Problem :: In the records below, copy out the lines running from the one containing "Click sparkle icon" down to the one containing "coord(349,17)", keeping both of those lines.

(Rows from a dataset)
+++

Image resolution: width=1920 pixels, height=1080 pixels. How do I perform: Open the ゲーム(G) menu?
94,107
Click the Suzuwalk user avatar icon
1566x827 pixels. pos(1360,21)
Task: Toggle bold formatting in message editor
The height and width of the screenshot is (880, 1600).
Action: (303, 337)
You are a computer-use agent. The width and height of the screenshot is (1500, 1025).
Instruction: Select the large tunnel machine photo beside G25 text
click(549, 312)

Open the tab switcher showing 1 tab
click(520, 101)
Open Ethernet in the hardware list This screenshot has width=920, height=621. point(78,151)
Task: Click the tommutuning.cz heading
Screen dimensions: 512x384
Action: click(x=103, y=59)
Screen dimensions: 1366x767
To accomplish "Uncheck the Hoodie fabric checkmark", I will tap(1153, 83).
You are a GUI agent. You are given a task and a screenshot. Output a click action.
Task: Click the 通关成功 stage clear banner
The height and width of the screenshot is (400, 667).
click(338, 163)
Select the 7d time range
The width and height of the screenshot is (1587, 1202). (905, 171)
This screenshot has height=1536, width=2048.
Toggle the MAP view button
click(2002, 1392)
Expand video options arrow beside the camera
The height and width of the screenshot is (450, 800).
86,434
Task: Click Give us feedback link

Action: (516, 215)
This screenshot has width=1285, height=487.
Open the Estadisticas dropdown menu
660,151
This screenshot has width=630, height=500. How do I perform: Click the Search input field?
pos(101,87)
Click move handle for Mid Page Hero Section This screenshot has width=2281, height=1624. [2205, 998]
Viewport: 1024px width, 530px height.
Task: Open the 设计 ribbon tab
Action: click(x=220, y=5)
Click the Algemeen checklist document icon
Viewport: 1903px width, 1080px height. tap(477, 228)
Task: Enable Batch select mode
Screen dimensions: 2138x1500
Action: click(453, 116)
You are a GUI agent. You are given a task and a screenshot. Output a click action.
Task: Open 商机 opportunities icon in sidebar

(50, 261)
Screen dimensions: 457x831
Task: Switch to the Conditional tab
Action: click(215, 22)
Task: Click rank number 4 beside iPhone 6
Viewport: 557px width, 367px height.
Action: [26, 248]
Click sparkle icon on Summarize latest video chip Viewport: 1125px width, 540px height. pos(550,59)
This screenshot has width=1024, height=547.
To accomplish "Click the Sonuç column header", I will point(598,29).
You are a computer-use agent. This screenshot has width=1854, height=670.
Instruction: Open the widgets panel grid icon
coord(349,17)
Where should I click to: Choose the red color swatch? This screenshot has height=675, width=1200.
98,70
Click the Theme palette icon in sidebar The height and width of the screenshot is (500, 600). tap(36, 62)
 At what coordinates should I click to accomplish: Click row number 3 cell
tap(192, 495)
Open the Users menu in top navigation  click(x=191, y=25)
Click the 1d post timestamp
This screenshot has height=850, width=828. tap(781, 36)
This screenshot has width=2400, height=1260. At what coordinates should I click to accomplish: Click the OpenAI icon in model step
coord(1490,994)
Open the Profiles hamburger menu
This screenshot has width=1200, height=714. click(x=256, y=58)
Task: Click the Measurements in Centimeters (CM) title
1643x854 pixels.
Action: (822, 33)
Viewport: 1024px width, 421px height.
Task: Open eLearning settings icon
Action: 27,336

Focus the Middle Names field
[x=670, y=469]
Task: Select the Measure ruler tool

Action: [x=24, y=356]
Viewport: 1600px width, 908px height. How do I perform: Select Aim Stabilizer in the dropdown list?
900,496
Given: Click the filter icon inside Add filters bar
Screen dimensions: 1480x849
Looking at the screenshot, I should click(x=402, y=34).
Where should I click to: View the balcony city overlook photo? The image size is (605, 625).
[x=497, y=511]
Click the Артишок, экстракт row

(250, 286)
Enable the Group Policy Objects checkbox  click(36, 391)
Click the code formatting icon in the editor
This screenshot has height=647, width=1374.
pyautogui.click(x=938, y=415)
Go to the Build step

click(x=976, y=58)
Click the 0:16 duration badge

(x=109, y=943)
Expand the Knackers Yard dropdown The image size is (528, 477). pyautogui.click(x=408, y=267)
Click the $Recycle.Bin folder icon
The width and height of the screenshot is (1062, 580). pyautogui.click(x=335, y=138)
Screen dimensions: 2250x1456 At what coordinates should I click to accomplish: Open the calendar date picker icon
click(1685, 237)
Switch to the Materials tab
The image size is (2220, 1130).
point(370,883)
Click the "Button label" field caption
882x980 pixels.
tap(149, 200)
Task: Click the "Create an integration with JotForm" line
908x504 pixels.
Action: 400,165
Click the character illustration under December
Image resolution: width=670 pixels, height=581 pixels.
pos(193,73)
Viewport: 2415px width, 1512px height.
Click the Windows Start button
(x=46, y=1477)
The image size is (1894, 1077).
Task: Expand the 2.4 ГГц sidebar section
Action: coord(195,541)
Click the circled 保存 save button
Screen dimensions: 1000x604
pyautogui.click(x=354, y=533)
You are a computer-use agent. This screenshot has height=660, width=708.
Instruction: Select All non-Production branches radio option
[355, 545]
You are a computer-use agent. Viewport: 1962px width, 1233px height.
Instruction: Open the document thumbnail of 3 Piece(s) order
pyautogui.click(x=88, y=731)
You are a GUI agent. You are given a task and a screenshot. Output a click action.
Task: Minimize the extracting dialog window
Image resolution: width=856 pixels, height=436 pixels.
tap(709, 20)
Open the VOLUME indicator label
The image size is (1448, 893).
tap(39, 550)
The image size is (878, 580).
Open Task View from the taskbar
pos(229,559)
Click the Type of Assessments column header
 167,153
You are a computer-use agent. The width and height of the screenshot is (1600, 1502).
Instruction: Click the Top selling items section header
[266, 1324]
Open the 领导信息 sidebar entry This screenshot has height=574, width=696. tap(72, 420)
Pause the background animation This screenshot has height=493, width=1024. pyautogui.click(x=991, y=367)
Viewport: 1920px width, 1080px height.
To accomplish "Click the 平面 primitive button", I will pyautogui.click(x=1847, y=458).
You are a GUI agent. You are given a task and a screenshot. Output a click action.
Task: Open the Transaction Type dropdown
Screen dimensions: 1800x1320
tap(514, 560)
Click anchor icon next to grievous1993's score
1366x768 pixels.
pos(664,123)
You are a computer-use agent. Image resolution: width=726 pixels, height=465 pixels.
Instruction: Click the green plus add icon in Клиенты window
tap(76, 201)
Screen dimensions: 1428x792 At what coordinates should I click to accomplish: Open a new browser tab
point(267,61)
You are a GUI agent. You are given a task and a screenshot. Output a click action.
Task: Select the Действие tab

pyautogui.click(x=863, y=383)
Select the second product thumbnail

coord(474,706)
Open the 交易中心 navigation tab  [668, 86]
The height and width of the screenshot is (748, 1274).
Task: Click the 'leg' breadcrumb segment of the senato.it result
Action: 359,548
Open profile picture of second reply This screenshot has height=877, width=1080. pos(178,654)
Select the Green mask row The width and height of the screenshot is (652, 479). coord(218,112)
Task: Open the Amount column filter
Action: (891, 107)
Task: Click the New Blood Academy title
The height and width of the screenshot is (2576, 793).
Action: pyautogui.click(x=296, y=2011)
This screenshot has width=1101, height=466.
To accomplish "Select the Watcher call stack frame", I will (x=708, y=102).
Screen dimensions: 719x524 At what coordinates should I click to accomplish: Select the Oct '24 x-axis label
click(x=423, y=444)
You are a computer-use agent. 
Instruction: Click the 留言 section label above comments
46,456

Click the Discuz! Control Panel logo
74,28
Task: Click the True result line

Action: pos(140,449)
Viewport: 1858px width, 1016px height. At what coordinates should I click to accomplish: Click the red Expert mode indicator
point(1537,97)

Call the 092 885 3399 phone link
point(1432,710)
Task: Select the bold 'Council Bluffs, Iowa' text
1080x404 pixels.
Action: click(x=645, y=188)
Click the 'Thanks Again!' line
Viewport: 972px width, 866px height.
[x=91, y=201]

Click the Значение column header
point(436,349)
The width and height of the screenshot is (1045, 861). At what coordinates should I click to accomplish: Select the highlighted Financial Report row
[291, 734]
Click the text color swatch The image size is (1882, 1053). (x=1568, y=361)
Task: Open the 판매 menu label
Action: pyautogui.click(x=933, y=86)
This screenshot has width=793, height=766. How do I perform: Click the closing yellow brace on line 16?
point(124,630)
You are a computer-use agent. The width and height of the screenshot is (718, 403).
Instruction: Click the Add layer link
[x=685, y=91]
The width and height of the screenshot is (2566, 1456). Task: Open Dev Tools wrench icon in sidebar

+++

Response to the task ::
Click sparkle icon on Summarize latest video chip Viewport: 1125px width, 540px height. pos(550,59)
This screenshot has width=1024, height=547.
To accomplish "Click the Sonuç column header", I will point(598,29).
You are a computer-use agent. This screenshot has width=1854, height=670.
Instruction: Open the widgets panel grid icon
coord(349,17)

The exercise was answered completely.